Jia, C.,Li, M.,Li, J.,Zhang, J.,Zhang, H.,Cao, P.,Pan, X.,Lu, X.,Chang, W.
Structural insights into the catalytic mechanism of aldehyde-deformylating oxygenases.
Protein Cell, 6:55-67, 2015

PubMed Abstract: The fatty alk(a/e)ne biosynthesis pathway found in cyanobacteria gained tremendous attention in recent years as a promising alternative approach for biofuel production.
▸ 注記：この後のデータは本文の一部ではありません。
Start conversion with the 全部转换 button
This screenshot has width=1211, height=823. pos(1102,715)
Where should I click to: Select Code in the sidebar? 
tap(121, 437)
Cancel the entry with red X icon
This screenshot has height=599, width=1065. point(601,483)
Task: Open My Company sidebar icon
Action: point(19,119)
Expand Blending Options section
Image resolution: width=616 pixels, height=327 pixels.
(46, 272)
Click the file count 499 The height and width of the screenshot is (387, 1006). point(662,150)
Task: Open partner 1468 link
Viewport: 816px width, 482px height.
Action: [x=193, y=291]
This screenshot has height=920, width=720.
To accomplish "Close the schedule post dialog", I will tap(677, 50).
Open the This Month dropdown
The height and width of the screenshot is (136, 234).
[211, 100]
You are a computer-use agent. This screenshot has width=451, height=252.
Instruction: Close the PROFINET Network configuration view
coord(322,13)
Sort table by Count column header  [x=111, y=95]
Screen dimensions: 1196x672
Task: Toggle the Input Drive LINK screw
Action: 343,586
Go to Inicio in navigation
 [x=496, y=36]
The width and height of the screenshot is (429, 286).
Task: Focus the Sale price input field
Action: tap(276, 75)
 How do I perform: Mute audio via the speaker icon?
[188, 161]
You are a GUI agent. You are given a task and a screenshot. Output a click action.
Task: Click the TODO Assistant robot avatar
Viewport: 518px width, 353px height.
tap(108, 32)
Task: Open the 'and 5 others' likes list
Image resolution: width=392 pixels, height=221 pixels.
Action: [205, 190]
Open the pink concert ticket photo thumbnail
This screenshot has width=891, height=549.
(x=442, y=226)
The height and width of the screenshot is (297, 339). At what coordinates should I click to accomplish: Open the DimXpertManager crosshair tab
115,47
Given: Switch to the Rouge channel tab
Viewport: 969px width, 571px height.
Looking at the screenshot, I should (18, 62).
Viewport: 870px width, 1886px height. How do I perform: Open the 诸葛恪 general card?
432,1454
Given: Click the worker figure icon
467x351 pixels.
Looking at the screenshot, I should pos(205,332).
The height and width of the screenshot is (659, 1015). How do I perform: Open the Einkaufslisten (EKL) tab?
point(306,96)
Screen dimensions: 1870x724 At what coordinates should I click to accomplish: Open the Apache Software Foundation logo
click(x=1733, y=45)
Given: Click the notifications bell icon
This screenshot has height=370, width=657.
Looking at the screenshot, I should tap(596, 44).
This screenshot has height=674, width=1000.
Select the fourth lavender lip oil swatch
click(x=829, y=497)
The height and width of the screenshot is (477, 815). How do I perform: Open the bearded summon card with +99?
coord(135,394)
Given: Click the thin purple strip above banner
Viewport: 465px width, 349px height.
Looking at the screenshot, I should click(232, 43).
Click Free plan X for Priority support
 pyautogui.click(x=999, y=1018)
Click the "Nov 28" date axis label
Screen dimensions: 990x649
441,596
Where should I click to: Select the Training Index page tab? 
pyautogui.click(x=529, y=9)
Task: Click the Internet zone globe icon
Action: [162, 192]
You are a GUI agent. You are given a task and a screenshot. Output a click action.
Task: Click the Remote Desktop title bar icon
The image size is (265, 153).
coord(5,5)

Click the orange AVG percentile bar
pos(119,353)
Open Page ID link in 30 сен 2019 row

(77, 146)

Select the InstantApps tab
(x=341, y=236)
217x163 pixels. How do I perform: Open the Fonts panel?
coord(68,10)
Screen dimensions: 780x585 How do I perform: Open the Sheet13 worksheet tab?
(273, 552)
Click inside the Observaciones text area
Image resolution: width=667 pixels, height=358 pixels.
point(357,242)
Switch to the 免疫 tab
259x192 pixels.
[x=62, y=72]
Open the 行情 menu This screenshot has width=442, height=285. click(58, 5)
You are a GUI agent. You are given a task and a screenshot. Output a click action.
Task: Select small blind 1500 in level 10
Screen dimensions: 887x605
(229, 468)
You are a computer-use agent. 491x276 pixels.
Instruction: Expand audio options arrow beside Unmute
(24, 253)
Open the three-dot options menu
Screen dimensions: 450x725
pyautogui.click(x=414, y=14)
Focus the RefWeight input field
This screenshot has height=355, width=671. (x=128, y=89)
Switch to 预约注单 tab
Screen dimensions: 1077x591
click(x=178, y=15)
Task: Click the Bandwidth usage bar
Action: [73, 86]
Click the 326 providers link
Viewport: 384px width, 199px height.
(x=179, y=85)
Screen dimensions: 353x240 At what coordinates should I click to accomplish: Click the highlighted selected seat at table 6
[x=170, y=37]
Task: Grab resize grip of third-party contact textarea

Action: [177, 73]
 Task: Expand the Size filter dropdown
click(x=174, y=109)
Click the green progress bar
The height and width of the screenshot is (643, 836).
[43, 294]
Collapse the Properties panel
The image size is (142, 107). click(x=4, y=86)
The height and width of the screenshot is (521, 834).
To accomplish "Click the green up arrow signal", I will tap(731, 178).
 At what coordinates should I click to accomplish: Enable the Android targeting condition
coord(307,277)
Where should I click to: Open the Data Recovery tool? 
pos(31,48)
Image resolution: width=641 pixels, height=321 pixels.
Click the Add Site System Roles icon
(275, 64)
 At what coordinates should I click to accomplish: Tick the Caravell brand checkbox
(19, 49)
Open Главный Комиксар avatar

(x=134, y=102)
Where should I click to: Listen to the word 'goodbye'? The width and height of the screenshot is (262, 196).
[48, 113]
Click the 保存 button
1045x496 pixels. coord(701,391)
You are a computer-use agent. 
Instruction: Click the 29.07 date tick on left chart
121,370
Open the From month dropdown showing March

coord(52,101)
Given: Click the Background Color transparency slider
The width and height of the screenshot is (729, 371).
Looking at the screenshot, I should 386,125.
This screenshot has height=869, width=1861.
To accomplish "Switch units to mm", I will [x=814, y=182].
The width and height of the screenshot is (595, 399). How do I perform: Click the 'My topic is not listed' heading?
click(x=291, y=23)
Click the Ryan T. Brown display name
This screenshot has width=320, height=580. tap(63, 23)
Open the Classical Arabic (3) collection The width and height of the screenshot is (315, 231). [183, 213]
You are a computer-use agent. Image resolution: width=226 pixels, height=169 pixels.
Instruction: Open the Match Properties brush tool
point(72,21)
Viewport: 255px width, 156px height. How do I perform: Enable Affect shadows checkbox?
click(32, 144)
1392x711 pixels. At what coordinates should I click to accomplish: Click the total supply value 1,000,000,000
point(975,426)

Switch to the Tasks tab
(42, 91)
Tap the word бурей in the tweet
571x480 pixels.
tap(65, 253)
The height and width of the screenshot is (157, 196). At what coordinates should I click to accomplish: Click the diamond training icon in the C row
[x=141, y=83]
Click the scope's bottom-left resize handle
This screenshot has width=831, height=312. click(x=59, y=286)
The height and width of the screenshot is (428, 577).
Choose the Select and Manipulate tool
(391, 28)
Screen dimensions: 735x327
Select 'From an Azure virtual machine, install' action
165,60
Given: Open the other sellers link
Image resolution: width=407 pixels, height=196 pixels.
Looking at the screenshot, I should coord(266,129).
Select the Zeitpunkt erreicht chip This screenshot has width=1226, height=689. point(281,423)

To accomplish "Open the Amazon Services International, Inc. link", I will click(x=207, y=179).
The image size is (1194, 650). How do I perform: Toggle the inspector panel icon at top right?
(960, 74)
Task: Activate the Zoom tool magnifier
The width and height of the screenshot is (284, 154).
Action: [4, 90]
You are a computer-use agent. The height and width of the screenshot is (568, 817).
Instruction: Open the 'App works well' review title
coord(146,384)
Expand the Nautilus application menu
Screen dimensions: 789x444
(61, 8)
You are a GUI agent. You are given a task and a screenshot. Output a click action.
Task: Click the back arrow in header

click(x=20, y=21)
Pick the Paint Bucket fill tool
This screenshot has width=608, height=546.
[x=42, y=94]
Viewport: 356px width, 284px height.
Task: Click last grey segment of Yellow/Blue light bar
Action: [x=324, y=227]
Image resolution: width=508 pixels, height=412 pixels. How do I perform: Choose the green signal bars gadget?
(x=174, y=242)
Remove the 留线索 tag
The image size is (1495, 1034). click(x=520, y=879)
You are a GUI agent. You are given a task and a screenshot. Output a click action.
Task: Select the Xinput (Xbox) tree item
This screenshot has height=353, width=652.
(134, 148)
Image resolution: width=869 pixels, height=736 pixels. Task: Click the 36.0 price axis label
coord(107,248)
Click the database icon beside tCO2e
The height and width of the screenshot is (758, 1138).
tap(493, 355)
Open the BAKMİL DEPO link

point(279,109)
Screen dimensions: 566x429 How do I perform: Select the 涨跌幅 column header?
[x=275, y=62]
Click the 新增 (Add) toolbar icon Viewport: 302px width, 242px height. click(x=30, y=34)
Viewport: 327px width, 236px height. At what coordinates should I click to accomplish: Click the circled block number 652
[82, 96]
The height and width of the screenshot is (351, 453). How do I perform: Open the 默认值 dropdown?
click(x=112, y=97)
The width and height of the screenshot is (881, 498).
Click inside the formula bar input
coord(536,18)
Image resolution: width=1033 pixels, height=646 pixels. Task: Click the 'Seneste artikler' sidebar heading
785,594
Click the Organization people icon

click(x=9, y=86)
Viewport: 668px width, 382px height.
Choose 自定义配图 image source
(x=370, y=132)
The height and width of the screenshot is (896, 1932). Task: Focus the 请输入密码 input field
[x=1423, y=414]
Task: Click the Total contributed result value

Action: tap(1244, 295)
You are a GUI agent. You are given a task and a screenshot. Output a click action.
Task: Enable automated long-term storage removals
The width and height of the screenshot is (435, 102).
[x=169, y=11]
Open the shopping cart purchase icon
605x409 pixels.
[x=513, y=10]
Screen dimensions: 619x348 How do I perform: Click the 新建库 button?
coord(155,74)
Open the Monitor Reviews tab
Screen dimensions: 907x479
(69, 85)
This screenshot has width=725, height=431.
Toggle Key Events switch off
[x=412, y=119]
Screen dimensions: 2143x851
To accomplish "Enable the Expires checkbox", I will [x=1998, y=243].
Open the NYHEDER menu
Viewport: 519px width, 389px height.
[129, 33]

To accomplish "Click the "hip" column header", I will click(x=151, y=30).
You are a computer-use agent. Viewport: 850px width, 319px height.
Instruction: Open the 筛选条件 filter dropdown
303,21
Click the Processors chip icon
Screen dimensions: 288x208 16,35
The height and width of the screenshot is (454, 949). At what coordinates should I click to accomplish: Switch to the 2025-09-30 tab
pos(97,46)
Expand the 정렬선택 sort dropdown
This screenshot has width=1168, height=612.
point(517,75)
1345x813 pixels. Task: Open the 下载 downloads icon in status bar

Cyanobacterial aldehyde-deformylating oxygenase (cADO), which catalyzes the conversion of Cn fatty aldehyde to its corresponding Cn-1 alk(a/e)ne, is a key enzyme in that pathway. Due to its low activity, alk(a/e)ne production by cADO is an inefficient process. Previous biochemical and structural investigations of cADO have provided some information on its catalytic reaction. However, the details of its catalytic processes remain unclear. Here we report five crystal structures of cADO from the Synechococcus elongates strain PCC7942 in both its iron-free and iron-bound forms, representing different states during its catalytic process. Structural comparisons and functional enzyme assays indicate that Glu144, one of the iron-coordinating residues, plays a vital role in the catalytic reaction of cADO. Moreover, the helix where Glu144 resides exhibits two distinct conformations that correlates with the different binding states of the di-iron center in cADO structures. Therefore, our results provide a structural explanation for the highly labile feature of cADO di-iron center, which we proposed to be related to its low enzymatic activity. On the basis of our structural and biochemical data, a possible catalytic process of cADO was proposed, which could aid the design of cADO with improved activity.

PubMed: 25482408
DOI: 10.1007/s13238-014-0108-2

実験手法

X-RAY DIFFRACTION (2.9 Å)